[Saved entries]

######

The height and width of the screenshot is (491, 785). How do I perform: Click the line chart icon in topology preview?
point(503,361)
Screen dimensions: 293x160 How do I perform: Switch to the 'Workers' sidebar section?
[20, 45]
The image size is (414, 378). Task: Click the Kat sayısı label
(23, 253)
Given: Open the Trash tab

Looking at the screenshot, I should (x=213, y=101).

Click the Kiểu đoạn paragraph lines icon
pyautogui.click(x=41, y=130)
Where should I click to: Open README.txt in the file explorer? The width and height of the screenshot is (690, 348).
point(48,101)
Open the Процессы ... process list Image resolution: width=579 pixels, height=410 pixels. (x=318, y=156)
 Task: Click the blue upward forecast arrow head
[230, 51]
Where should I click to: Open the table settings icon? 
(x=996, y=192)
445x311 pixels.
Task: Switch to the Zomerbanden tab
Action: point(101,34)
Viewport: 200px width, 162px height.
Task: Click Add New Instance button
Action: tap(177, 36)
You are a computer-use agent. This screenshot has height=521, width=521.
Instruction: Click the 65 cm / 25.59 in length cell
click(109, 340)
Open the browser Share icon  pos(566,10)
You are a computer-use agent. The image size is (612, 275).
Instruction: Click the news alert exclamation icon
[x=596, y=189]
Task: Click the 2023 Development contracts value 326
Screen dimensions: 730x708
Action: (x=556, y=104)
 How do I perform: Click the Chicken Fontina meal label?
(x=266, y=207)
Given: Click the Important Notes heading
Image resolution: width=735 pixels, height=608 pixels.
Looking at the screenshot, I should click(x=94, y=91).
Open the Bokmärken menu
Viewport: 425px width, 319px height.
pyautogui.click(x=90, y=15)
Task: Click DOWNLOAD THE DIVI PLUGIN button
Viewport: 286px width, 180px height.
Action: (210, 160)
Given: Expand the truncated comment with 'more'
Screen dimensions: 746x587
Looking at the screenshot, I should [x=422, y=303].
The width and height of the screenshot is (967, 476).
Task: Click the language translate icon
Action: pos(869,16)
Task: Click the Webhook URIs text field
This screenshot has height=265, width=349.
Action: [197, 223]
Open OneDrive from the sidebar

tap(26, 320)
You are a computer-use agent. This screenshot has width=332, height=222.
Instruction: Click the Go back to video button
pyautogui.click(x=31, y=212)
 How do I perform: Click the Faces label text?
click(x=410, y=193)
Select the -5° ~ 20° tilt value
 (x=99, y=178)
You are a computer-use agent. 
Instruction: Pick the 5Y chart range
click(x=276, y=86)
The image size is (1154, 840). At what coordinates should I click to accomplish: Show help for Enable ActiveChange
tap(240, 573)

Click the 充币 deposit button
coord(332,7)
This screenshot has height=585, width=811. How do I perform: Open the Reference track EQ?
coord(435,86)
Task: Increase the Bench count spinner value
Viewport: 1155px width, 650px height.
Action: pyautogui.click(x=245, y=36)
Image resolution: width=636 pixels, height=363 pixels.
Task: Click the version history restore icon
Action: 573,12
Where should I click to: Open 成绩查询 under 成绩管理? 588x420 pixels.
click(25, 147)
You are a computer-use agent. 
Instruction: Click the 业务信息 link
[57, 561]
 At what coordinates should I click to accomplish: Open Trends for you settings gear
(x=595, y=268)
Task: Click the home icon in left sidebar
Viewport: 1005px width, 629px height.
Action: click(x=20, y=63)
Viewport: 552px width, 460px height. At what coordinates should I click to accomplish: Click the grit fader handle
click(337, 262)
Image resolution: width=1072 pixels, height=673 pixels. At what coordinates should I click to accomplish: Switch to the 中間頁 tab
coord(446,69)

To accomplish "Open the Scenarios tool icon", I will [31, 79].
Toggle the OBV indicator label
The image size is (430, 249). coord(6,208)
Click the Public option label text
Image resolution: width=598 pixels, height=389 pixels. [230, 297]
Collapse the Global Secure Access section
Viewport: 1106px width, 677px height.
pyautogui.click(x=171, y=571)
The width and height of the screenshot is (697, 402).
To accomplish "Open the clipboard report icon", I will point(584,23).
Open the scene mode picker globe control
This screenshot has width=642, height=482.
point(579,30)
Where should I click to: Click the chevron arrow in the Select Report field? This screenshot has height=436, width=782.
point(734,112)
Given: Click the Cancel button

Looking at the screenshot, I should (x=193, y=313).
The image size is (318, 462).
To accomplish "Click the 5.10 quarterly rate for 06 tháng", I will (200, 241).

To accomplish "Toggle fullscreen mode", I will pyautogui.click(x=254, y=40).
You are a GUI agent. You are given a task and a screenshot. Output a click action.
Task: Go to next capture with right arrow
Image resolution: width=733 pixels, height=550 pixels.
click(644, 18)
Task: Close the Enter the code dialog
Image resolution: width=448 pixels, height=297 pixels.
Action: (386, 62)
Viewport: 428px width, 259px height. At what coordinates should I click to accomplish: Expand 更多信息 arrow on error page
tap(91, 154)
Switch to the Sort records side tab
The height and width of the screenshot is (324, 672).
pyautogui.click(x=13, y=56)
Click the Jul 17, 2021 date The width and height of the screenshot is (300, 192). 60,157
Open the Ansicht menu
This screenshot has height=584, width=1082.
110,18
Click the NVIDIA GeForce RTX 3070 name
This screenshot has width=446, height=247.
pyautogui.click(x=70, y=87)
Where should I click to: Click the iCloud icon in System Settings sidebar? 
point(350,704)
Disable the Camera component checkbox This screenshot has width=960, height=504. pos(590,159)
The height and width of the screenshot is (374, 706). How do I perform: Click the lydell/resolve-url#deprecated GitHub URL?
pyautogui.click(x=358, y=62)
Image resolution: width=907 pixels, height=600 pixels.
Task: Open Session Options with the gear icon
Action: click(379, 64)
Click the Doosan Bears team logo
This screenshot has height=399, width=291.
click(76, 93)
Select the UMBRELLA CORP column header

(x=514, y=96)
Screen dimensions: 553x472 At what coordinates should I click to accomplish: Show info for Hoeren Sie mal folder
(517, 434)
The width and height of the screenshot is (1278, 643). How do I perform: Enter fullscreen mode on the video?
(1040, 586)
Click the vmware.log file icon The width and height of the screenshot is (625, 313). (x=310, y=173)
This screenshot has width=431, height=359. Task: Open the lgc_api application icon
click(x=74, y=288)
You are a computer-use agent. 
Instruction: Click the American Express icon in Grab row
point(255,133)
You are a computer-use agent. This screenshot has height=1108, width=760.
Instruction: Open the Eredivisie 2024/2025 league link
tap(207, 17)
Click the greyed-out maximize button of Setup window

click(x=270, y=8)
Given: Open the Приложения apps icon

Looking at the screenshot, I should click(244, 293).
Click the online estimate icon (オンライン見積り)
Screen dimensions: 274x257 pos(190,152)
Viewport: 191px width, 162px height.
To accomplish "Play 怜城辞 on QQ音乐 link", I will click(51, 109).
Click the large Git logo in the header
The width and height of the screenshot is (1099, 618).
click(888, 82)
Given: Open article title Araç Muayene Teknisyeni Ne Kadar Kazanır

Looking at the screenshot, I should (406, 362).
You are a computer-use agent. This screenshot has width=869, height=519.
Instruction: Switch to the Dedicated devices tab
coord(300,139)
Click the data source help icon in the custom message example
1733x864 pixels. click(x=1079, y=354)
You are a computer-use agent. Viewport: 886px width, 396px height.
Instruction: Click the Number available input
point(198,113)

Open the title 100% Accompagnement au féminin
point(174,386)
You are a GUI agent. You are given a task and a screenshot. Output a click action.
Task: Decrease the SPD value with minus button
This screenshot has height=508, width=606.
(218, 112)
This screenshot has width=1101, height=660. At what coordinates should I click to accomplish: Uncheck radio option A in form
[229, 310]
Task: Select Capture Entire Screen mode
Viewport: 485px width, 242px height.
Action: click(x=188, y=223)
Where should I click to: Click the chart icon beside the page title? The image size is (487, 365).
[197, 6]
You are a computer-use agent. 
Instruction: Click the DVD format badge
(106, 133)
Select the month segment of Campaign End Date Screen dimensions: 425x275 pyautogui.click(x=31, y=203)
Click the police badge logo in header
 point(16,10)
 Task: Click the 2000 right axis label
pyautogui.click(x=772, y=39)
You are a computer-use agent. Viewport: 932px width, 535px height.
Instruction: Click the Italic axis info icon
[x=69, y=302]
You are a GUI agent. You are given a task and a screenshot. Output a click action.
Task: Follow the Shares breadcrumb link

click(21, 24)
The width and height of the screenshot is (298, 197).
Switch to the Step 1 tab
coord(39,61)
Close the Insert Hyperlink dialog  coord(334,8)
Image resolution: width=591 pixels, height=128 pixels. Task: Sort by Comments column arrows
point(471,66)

######

- Task instructions
Each line above with the word "Close" must be returned.

- Exercise output
Task: Close the Enter the code dialog
Close the Insert Hyperlink dialog  coord(334,8)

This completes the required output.